## Directive
Print the material from the line containing "The image size is (703, 414)." through the line containing "current page number", both lines included, without the pictures.

## Data for this task
'''

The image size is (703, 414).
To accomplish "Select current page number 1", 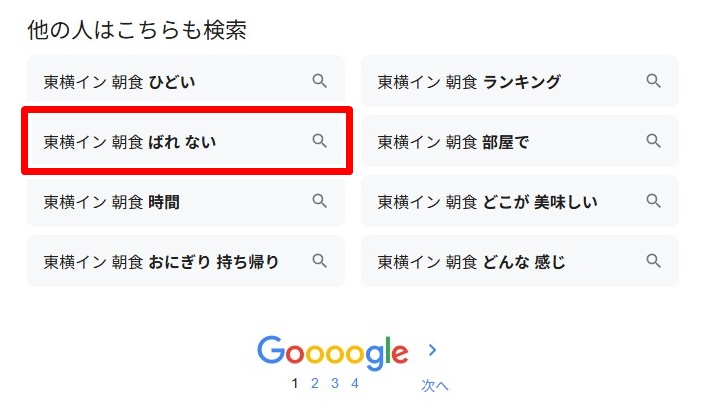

'''
'''

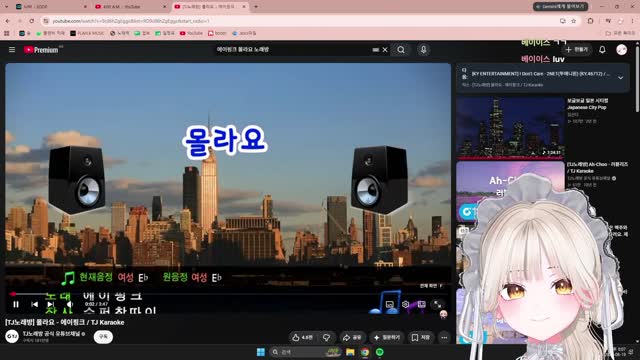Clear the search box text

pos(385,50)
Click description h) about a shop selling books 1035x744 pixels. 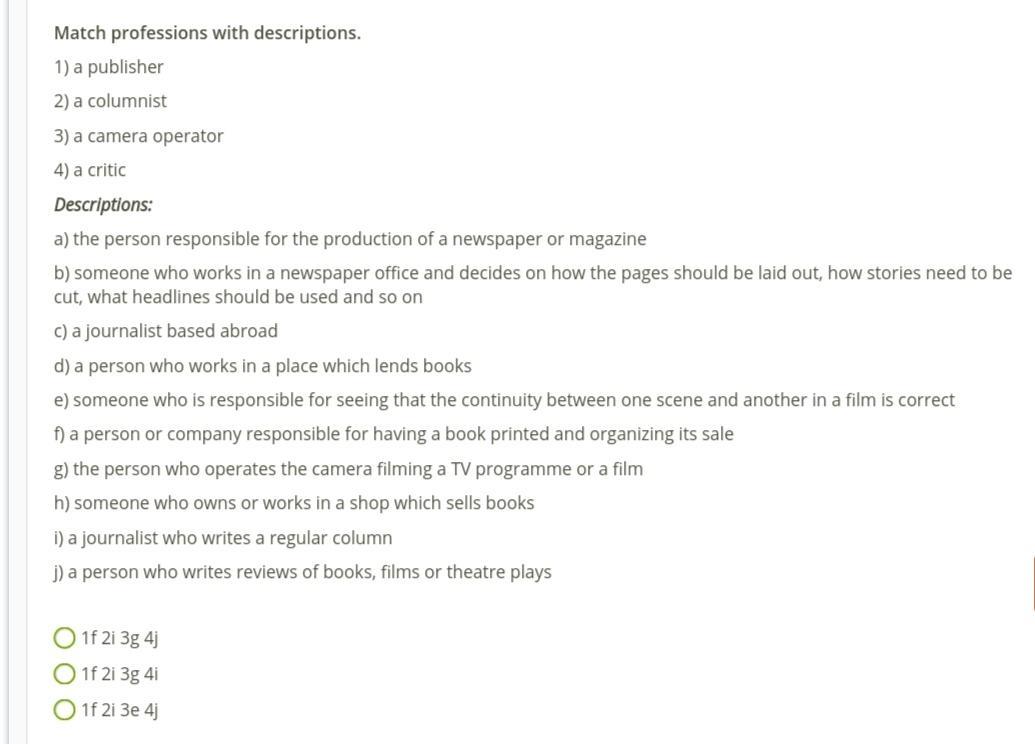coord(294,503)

'''

## Task result
The image size is (703, 414).
To accomplish "Select current page number 1", 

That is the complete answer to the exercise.